* start Listed entries *

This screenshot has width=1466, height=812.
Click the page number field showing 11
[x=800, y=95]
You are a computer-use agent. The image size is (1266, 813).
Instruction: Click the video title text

* end Listed entries *

### Prompt
Locate every line in the entries above that contains the word "Click", matching its capitalization exactly, and copy each such line in full.

### Response to the exercise
Click the page number field showing 11
Instruction: Click the video title text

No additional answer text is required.